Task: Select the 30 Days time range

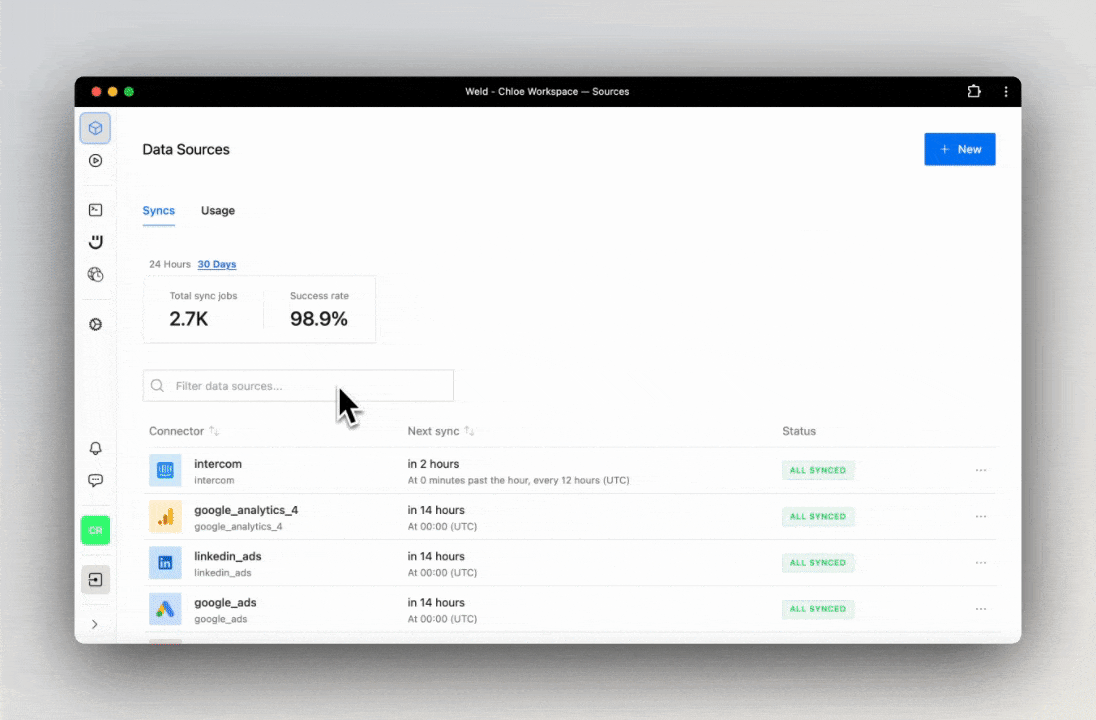Action: click(x=217, y=264)
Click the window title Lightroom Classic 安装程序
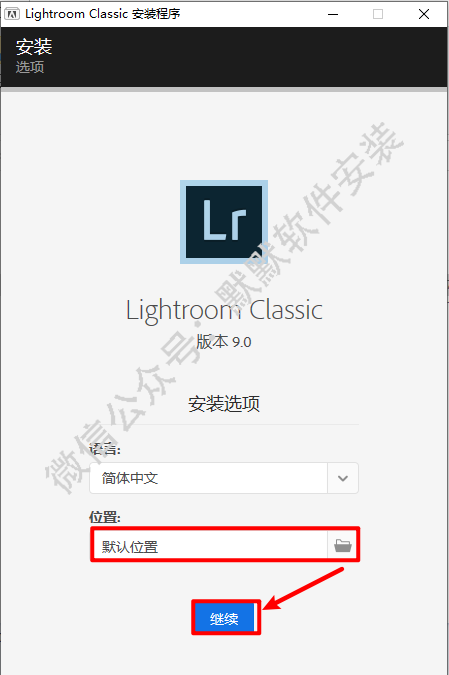 (x=102, y=14)
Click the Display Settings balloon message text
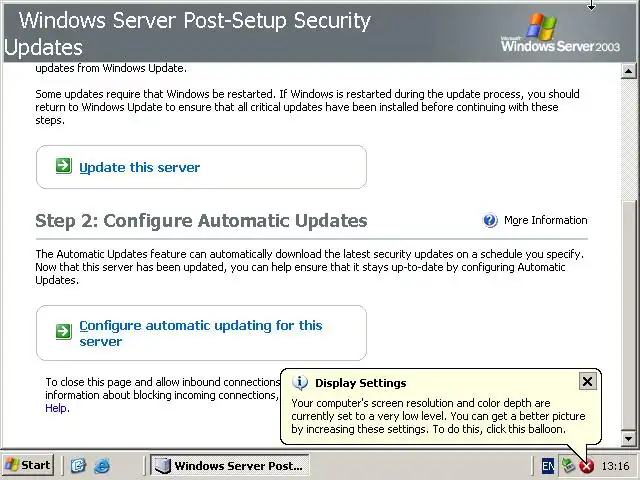 tap(438, 416)
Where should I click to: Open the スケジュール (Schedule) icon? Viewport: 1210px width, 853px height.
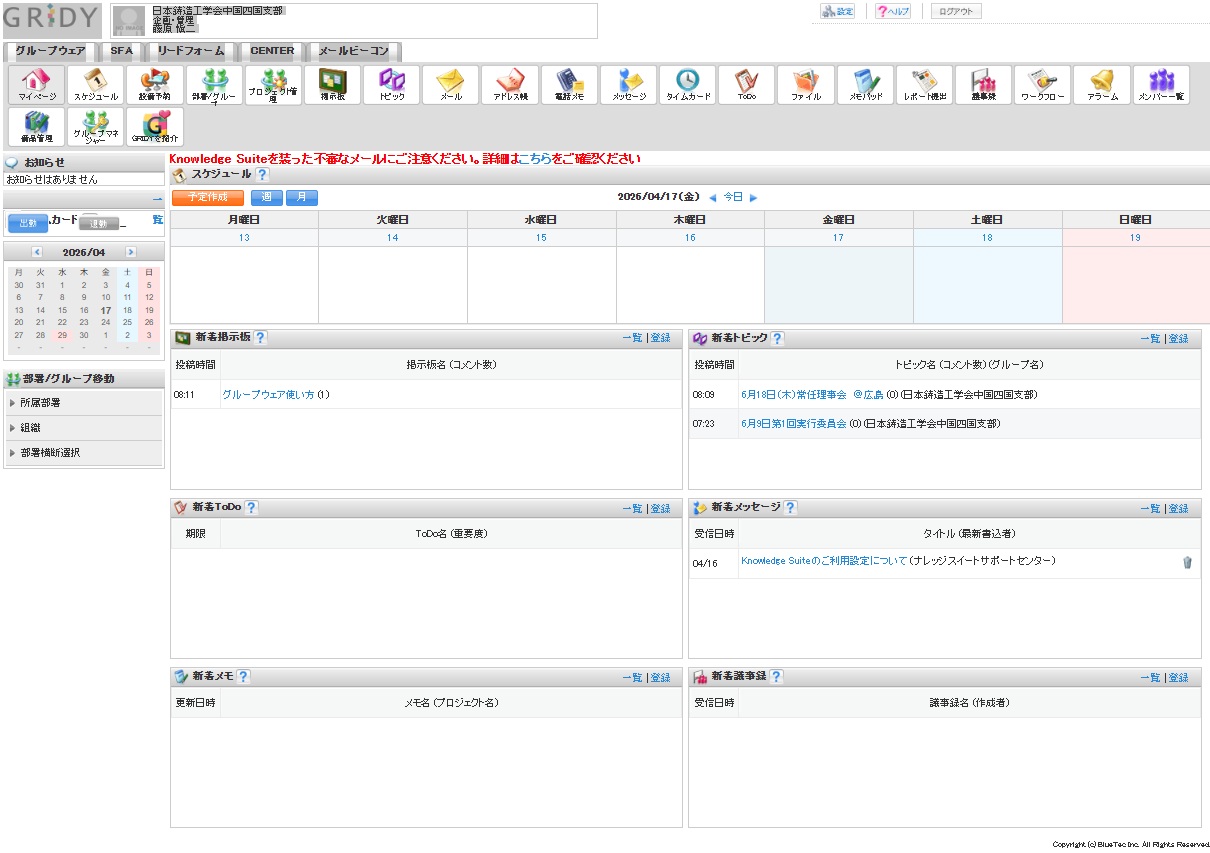(96, 85)
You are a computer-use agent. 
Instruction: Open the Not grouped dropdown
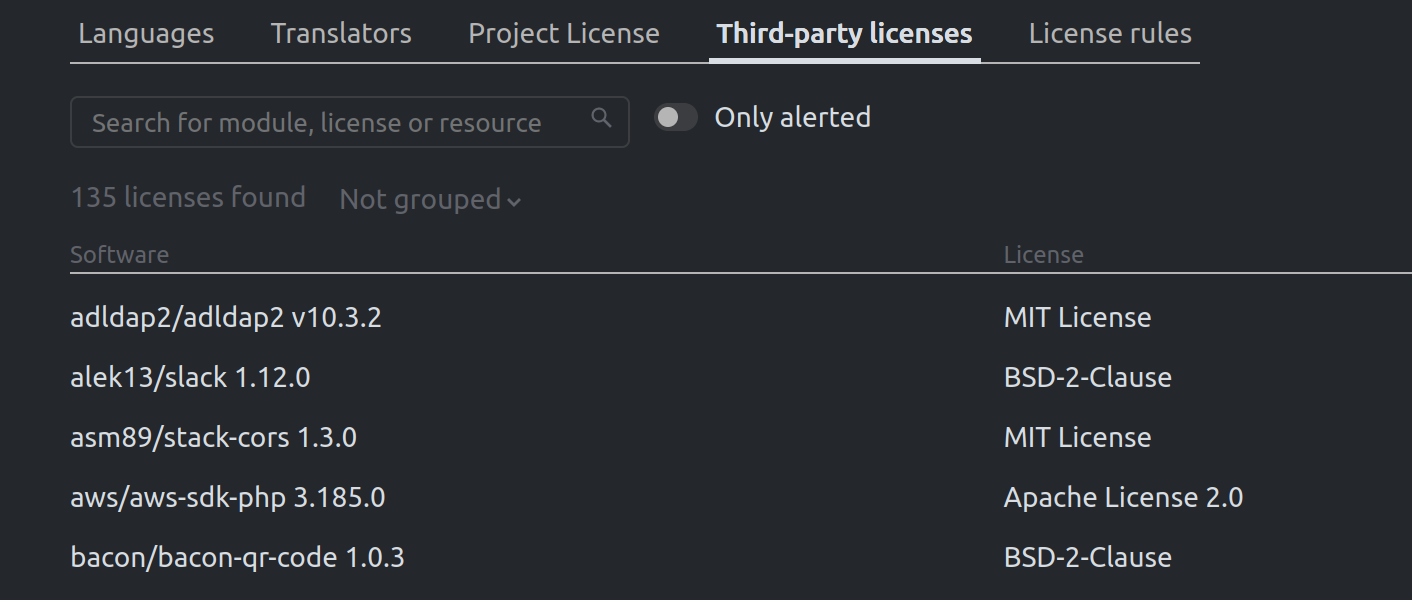(x=430, y=200)
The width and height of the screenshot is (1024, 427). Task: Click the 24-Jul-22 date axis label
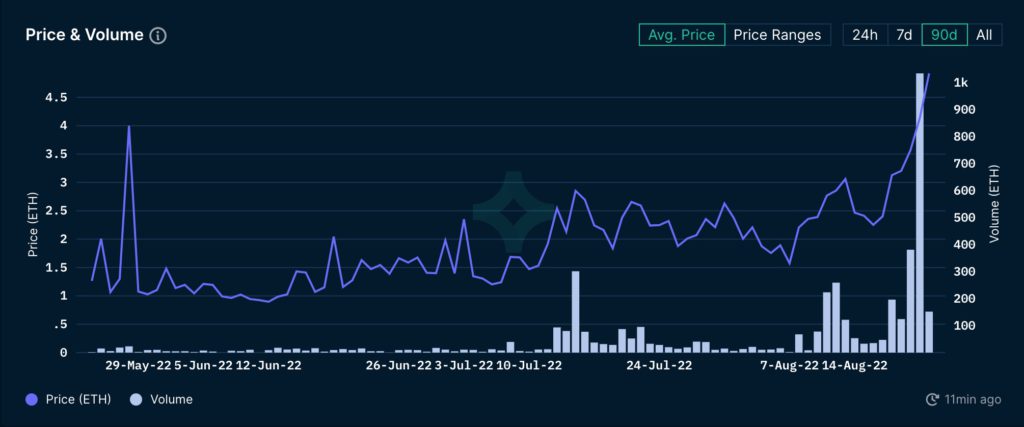point(661,366)
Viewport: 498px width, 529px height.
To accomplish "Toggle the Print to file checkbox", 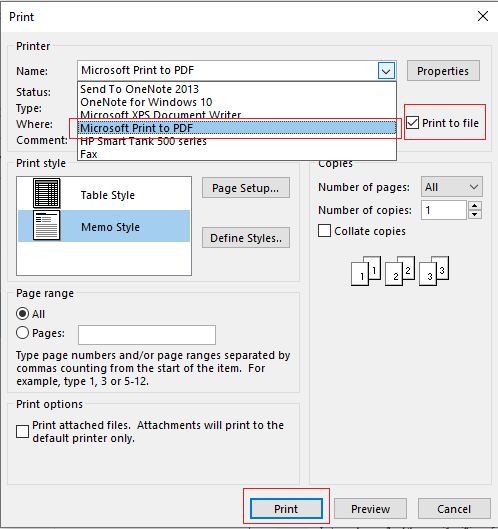I will [x=412, y=123].
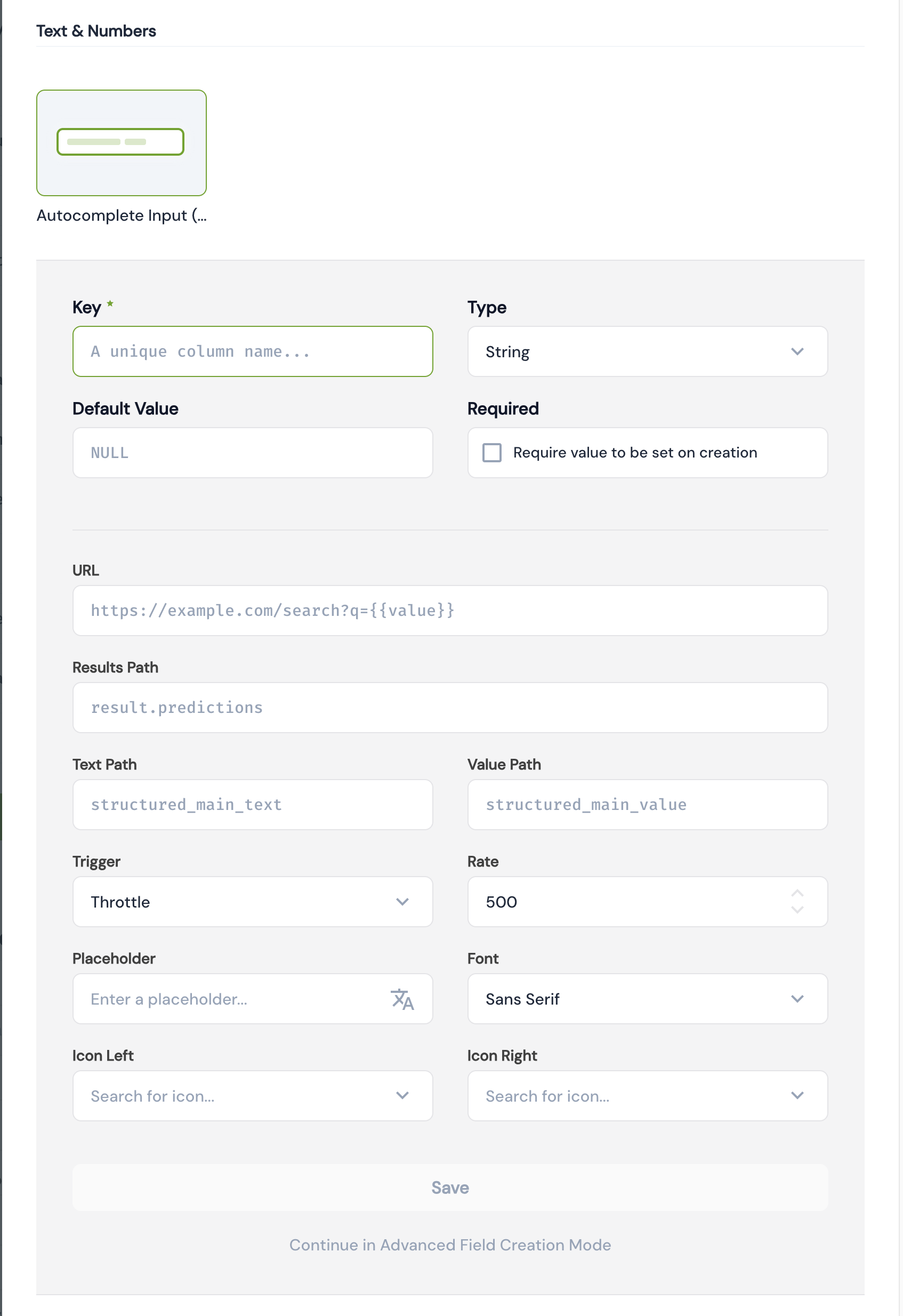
--*--
▸ WHAT YOU NEED TO DO: From the first line above to the line containing "You are a computer-use agent.", repeat each line exactly. Pictures stay out.

▸ WRITTEN RESPONSE:
Task: Select the 30 Days time range

Action: click(x=217, y=264)
Click the window title Lightroom Classic 安装程序
 (x=102, y=14)
Click the Display Settings balloon message text
 tap(438, 416)
Where should I click to: Open the スケジュール (Schedule) icon? Viewport: 1210px width, 853px height.
(96, 85)
You are a computer-use agent. 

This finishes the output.